After watching this movie, and figuring it wasn’t B100 material really, I had to ask myself the question: Why is it on this list? And at 33 no less. Well I’m going to assume it’s much the same reason that 5 (yes five) of Paris Hilton’s movies are also on this list. That’s almost all Hilton’s collected works in feature film. People just don’t like Mariah Carey. Now I wasn’t a big fan of Glitter. I won’t recommend it probably. And I won’t ever watch it again. But like I said, I didn’t hate it. And I didn’t hate Mariah Carey for it. I’ve never been a Carey enthusiast, but even a cold hearted sum’bitch like me can’t deny, that she has a voice and the skills with which to use it. Paris Hilton has zero skills worth anything in the movie business save a brand. Glitter belongs in the 4-5/10 range of the grading scale, and not below 3. The love story was a little forced, and Dice and Billy both make some weird choices and do some weird things. It’s amore, I guess. But really, lots of the conflict in this could’ve been handled if they had gotten an agent and a lawyer and negotiated a proper deal, instead of just half assing it. But alas, I’m just a lowly review writer. 


Fighting in the car. Billy has to chose between her man or her friends. She goes with the guy. Rookie mistake.

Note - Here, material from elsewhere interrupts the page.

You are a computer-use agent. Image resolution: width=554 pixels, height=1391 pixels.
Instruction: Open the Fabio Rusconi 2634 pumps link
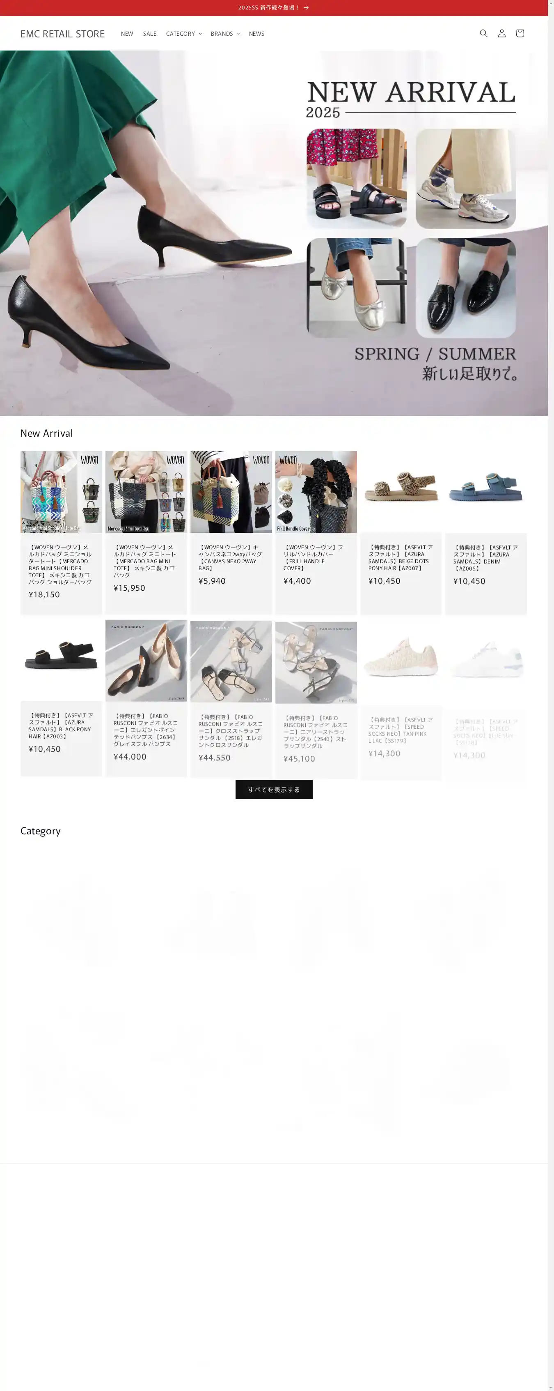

The whole mom subplot was… It was pretty stupid. You never got the idea that Billy had done all this shit all along just for her mom. She mentioned it at one point, because she finds a box of her mom’s old stuff. But it’s not really a thing besides this one mention. Yet when she reads Dice’s letter, it says her mom has been living clean for the past few years, which begs the question: why the fuck didn’t her mom both know Billy Frank existed and/or try and find her. Nevermind. But Billy goes to her mother’s house which is this fucking colonial giant of a house located in this super pictureque location, with trees and fields and meadows all around. I’m like “she was a drug addict down and out dive bar singer. How did she manage a massive house in Maryland like this? And why?” Don’t get me wrong, I only want the best for Mariah Carey’s movie mother, but it's weird that she is doing so well, yet Billy Frank had to find out she even existed through some guy. Like if she wanted to see Billy, wouldn't she have looked for her? Or at least like known Billy was a big shot singer? Billy was somewhere between 7 and 12 when she was given up for adoption, so presumably she had been Billy Frank from the get go? I’m going off on a tangent here. It really doesn’t matter. Glitter. Don’t watch it, but also don’t hate it?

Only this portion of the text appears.